New Delhi: Controversial author Salman Rushdie on Saturday targetted the Congress party, particularly Rahul Gandhi at the India Today Conclave, saying his presence was blocked in the Jaipur Literature Festival due to "useless electoral calculations". He suggested that this "led to the debacle" of Congress in Uttar Pradesh.
Rushdie said "Deobandi bigotry" and "kneeling to mullahs" had not worked for the Congress, alluding to their recent loss in the state elections during which the party was accused was trying to win over Muslims in Uttar Pradesh with inducements of job quotas and other blandishments.
"Now we have a couple of months of perspective. It's pretty clear to see that what happened there was not unpredictable Deobandi bigotry. As it turns out...pretty useless electoral calculations by the Congress party. Didn't even work, Rahul. Didn't even work. Years and years of kneeling down in front of every mullah you could find and it did not even work," he said.
He also said that India "deserves to be led by better leaders than is being now".

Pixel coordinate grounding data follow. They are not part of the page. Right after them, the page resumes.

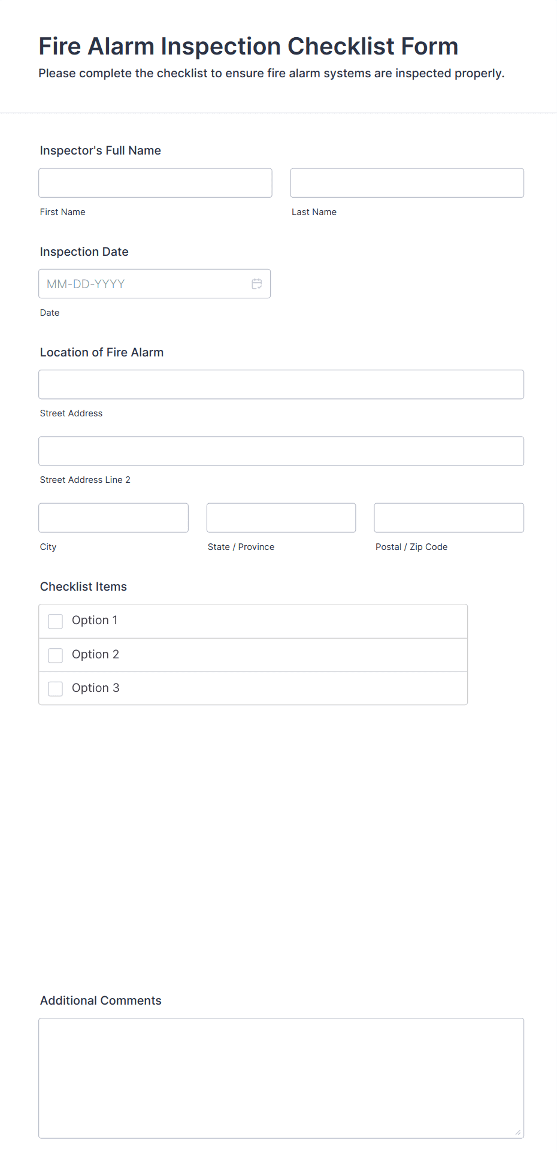Open the calendar date picker icon
This screenshot has height=1152, width=557.
257,284
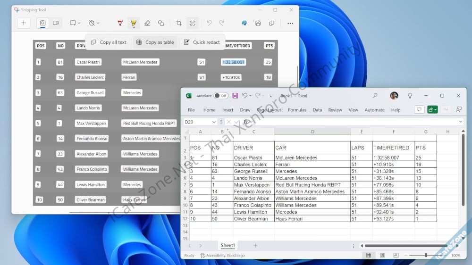This screenshot has height=265, width=472.
Task: Add a new sheet with the plus icon
Action: [255, 246]
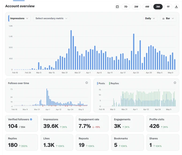Open the Engagement rate stat card

[92, 123]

The acclaimed writer on Saturday denounced "disgraceful vote bank politics" being practiced in the country and said "95 percent of Muslims in India are not interested in violence being done in their name".

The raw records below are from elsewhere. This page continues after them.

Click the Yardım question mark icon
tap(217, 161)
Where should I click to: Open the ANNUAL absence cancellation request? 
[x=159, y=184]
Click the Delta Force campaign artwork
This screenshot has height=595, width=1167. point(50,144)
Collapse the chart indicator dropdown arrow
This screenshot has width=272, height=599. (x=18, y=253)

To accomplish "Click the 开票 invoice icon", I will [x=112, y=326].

Returning to India two months after he was stopped from attending the Jaipur Literary Festival, Rushdie spoke at the concluding dinner at the two-day India Today Conclave at the Taj Palace Hotel.
The event was marked by tight security presence but devoid of the kind of protests that had marred the Jaipur event by radical Muslim groups protesting his visit.
Rushdie, who was happy at the "lack of interest and protest in my visit" this time around to his land of birth, was, however, severe on politicians of the subcontinent, both in India and Pakistan, who pandered to "religious fanaticism" and indulged in "political opportunism", an allusion to those who cancelled their speaking engagements at the conclave because of his presence.
He also took several jibes at Pakistan cricketer-turned-politician Imran Khan, who pulled out of the conclave since Rushdie, the author of the controversial 'Satanic Verses', was invited too.
"If Imran really wants to argue with the literary merits of the 'Satanic Verses', I am happy to meet him in a debate on that subject anywhere anytime. I am not sure that Imran Khan has liberal points of view about much. I think if he ever gets in the seat, We might see the consequences of the cause you know he has made deals with both the army and the mullahs. I think that's pretty clear in order to be where he is," the writer said.
The Pakistan Tehreek-e-Insaaf leader said he could not come to the same venue as Rushdie who had done "immeasurable hurt to Muslims" with his allegedly blasphemous references in "Satanic Verses".